• [VERIFICA LA COMPRENSIONE]
1 – Ricopia dal brano sulla cartella clinica narrativa il passo che va da "Di qui l’idea: si" fino a "aggiunge Rosalba Panzieri." incluso.
2 – Nel brano sulla cartella clinica narrativa, che nome ha il modulo in cui la persona ricoverata scrive liberamente?

ROMA – Mentre la scure del commissario per la Spending Review, Enrico Bondi, pende sulla loro testa all’ospedale San Filippo Neri di Roma si danno da fare per dimostrare di meritare la sopravvivenza. Qui dal 1 dicembre è partito un esperimento, una cartella clinica più “umana”, che raccoglie oltre agli sterili dati clinici anche racconti e storie personali dei pazienti.
Un più ampio ventaglio di informazioni consentirà al medico di comprendere in brevissimo tempo anche le caratteristiche personali, sociali e psicologiche del paziente, in modo da potergli offrire una migliore assistenza.
La cartella clinica “arricchita” delle storie personali dei pazienti nasce da un’idea della scrittrice Rosalba Panzieri che al San Filippo Neri ha portato teatro e letteratura in corsia. “Ho iniziato scrivendo monologhi nei quali si raccontava il vissuto della malattia”, racconta al quotidiano La Stampa.
Di qui l’idea: si chiama “modello narrativo alfa”, un modulo che non ha nulla di burocratico dove la persona ricoverata scrive liberamente delle sue preoccupazioni, i suoi sogni, il suo futuro. “Una narrazione che ovviamente si affianca in cartella ai dati clinici e che aiuta il medico a interpretare la patologia che deve affrontare”, assicura il direttore generale dell’ospedale, Lorenzo Sommella. “Perché non si può curare ciò che non si conosce e non si può conoscere nessuno a cui non sia concesso di raccontarsi”, aggiunge Rosalba Panzieri.
Al Campus Bio-Medico di Roma medici e pazienti affetti da epatite C hanno concluso la loro narrazione con uno spettacolo teatrale. Così come sempre più personaggi in vista sfatano il tabù della malattia e parlano in pubblico della loro battaglia contro un tumore. Segno che c’è un bisogno di raccontare la malattia che finalmente la sanità sta imparando ad ascoltare.

• [ESTRATTI DEI DATI]

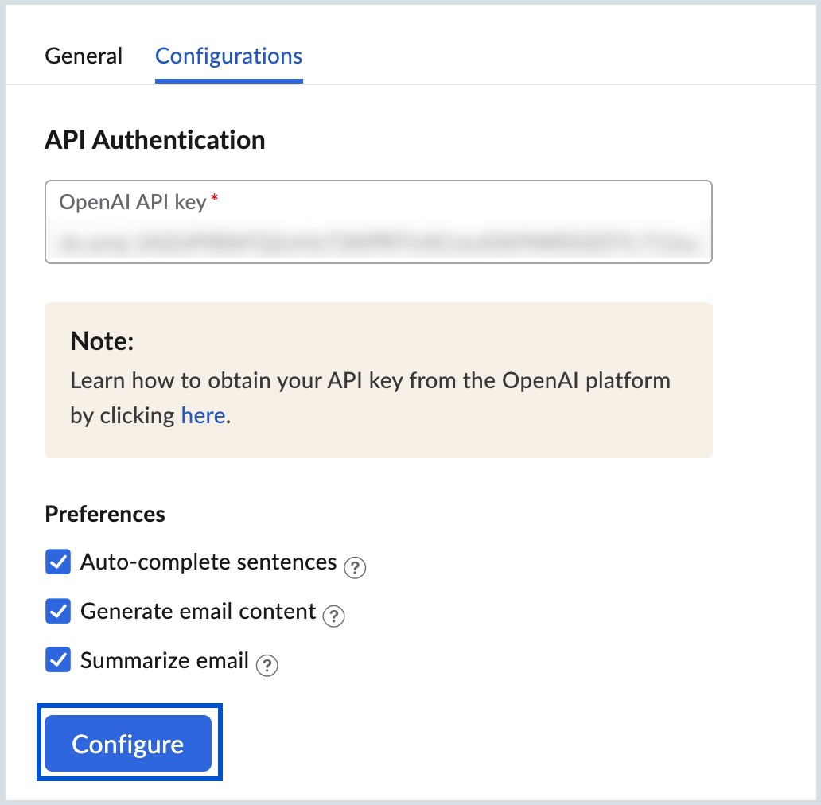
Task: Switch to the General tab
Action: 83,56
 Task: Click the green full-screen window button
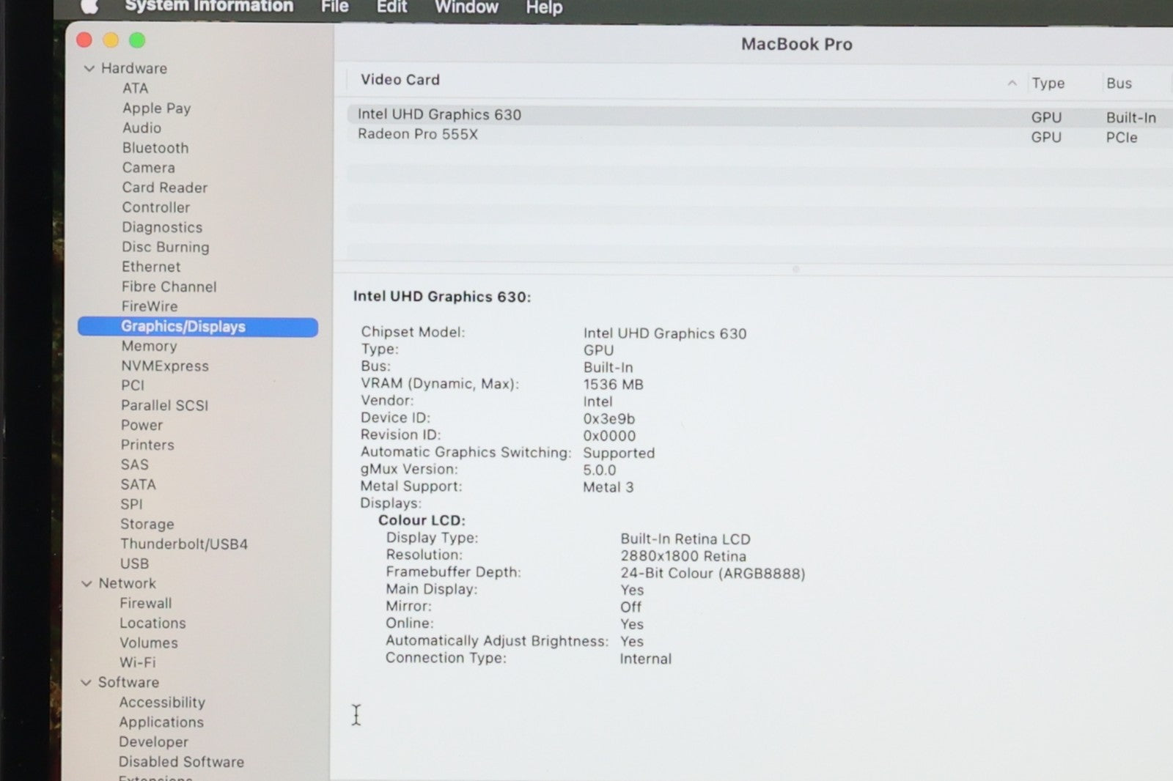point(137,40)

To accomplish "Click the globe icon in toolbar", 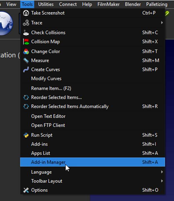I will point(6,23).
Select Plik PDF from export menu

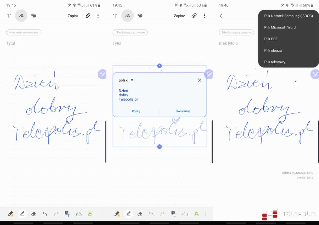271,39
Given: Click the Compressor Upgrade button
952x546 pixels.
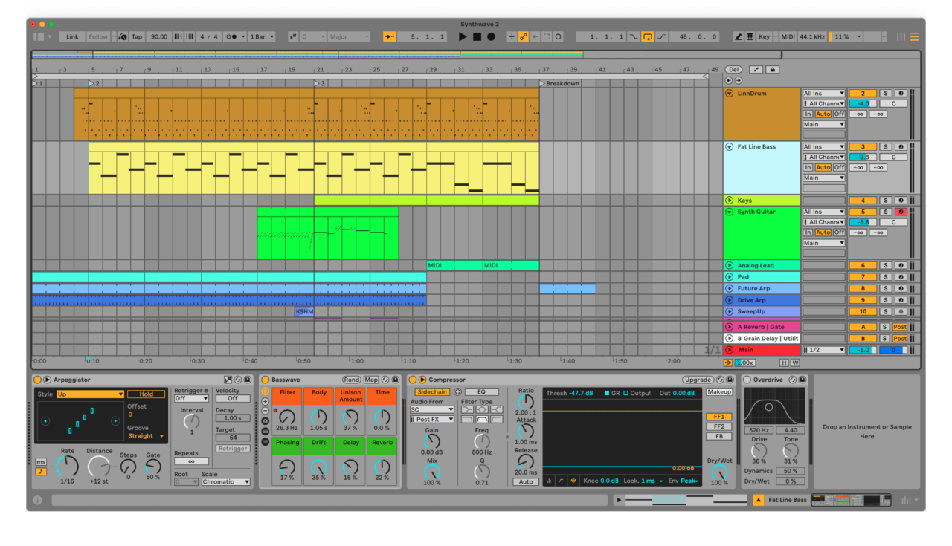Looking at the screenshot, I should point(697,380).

• [RISPOSTE]
1 –
Di qui l’idea: si chiama “modello narrativo alfa”, un modulo che non ha nulla di burocratico dove la persona ricoverata scrive liberamente delle sue preoccupazioni, i suoi sogni, il suo futuro. “Una narrazione che ovviamente si affianca in cartella ai dati clinici e che aiuta il medico a interpretare la patologia che deve affrontare”, assicura il direttore generale dell’ospedale, Lorenzo Sommella. “Perché non si può curare ciò che non si conosce e non si può conoscere nessuno a cui non sia concesso di raccontarsi”, aggiunge Rosalba Panzieri.

2 – Si chiama "modello narrativo alfa".